Mother's Day as a NICU Mom

Mother’s Day was the first holiday I spent outside the NICU once my son W, a former 29 weeker, was discharged following a 7 week stay. I remember waking early that morning to nurse, and sitting in the rocker in his nursery watching the sun rise and sipping a cup of hot coffee (a life saver, am I right?!) and just thinking, “this is the first time I've felt like a normal mom”; as though if someone who didn't know me could look in on that moment and have no idea the journey that we had been on.

Bonding as a NICU mom (or dad!) is a bit different than the typical parent-baby bond. For me, W was born via emergency cesarean section, weighing in at 2lbs 9oz. I had a few seconds glance at him through the isolette before he was transferred to the NICU with daddy by his side. No skin to skin, no nursing, no snuggles.

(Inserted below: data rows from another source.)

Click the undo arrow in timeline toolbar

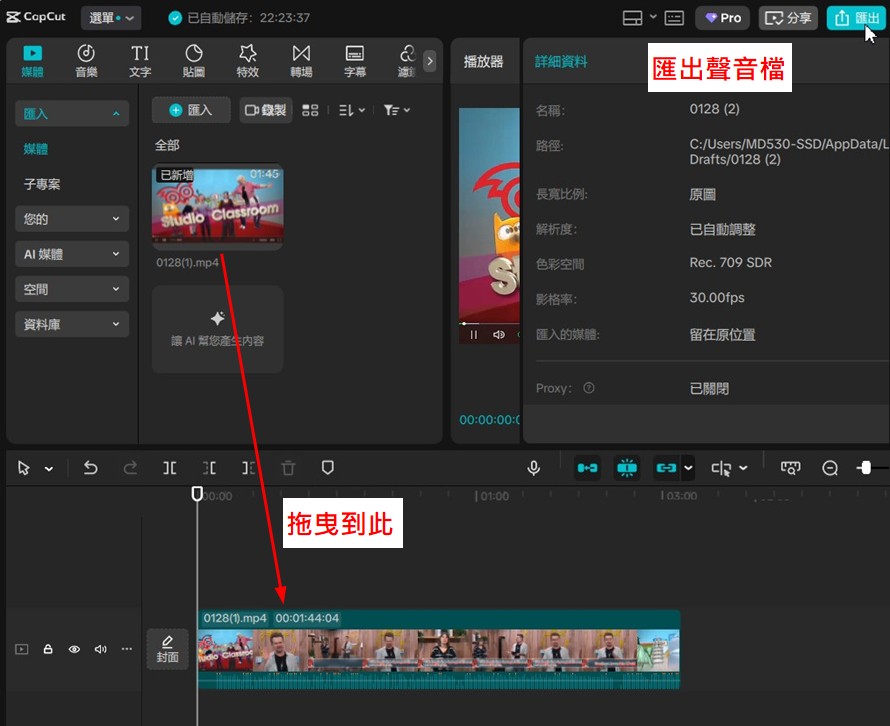(x=91, y=468)
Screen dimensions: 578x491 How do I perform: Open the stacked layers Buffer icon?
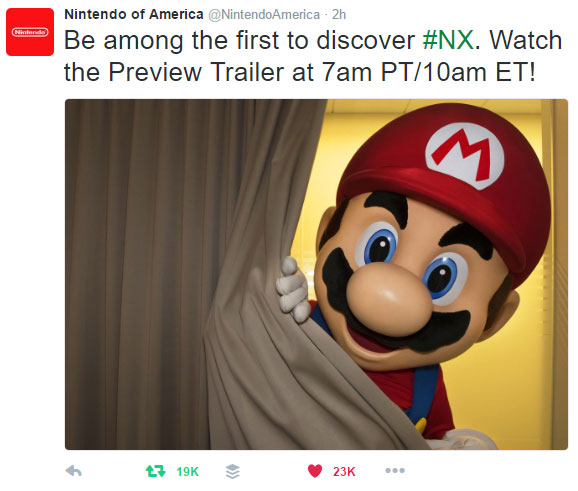233,471
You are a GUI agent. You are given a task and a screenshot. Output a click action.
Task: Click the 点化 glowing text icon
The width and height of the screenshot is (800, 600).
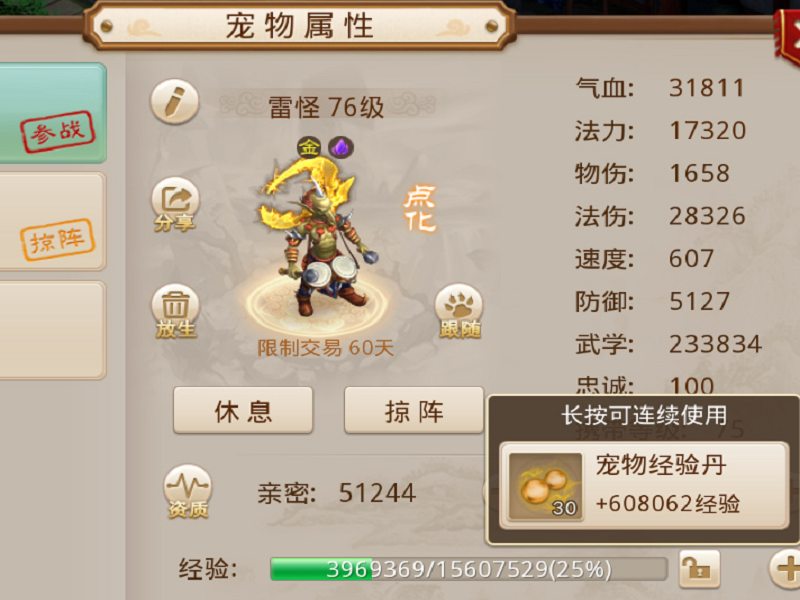[x=420, y=209]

Over the next several days my husband and I would be able to reach in and lightly touch W on the top of the head, or briefly hold his hand. It would be 11 days until he was well enough for either of us to hold him for skin to skin.

The weeks to follow would slowly allow us more time holding W, taking part in his care times and diaper changes. Eventually we got to start dressing him, and participating in his baths. The hardest part though, was that it wasn't by our choice. We couldn't just come in in the morning and pick him up and feed him and love on him. I struggled to feel like I was W’s mama, not just another caretaker. I wondered if he knew my hands, if he would remember my smell, had he forgotten my voice? 

Over time I was able to hold him more, stroke his tiny cheeks, nurse him and give him his bottles, and I started to feel more like a mom. Once we brought W home and my husband and I could just hold him whenever and for as long as we wanted, the bonding really began to flourish.

I've met several moms who agree that trouble feeling bonded with their baby in the NICU was one of the things that made Mother’s Day hard for them. I often think back to the things that we would do in the NICU to try and let W know we were there and we loved him and I thought I would share some of those things with you below. My hope is they can help remind you that the love you hold for your baby goes beyond what we could ever imagine.

  1. Read, read, read. One of our nurses told me that your baby loves to hear your voice! At first I felt kind of weird just talking to W, so instead I would bring in some of the baby books we had accumulated in his nursery to read to him. Not only did it help pass the time, but it helped me feel more connected and more like a mom.

  2. Journal. If you enjoy writing or think you'd like to have things to look back on once your NICU journey is behind you, consider starting a journal (like Our NICU Journey from Every Tiny Thing!). Each day you can write all the things baby accomplished. Brag about your baby! And if there are bad or hard days, write a note of encouragement to baby. Mama you are your kid’s biggest support and journaling can be a great way to show it (especially years down the road!)

  3. Ask your NICU nurse to talk you through it. NICU nurses are straight up heros. I swear the size of their hearts are too big to be humanly possible. They want nothing more than your baby’s success and part of that is being there for you too! I struggled with feeling like I was just a spectator in the care W received. I started asking for his nurses to show me how I can be more hands on and to talk me through what they did. Somehow having them explain his NG tube pump or how they chose what position to lay him in really helped me feel more connected and involved.

  4. Get Crafty. I know this one is not for everyone, but if you've got any ounce of artistic flair, do a simple craft with your baby. Lots of nurses LOVE crafting and will jump at the chance to be involved, so recruit their help! There are a ton of cute ideas using baby’s hand or footprints. Doing activities together can help you achieve a sense of normalcy. 

After the NICU, and over the months and years following, I've come to learn that bonding with W was just different than my expectations had been. The dreams and plans I had surrounding becoming a mom had shifted when we had W.

Surprisingly, what I long for and enjoy the most now about being W’s mom are those times of normalcy, like sitting in that rocker in the early hours of the day with a snoozing baby, hearing him playing with his daddy, and laughing as he gives thanks for the most random things when we pray at dinner time. These normal life moments are the ones I longed for in the NICU, the moments when it all just seems mundane.

So when Mother’s Day rolls around each year, I don't find myself hoping for anything extravagant. Just another normal day with the boy who completed my heart is all I'll ever need (but a cute hand made card is always a sweet surprise too).


NICU preemie mother describes how it feels to be a NICU mom on Mother’s Day

Ashlin Stecz is a mom to 2 year old Wyatt, a former 29 weeker. She is a radiologist technologist in orthopedic and trauma surgery but also has a passion for supporting women in their motherhood journeys. She is currently working toward earning her certificate as a lactation counselor and plans to continue by completing her IBCLC. She has a special place in her heart for NICU parents and hopes to spread encouragement to families during the NICU journey. In her spare time she loves playing with her son and husband, reading, and completing DIY home improvement projects.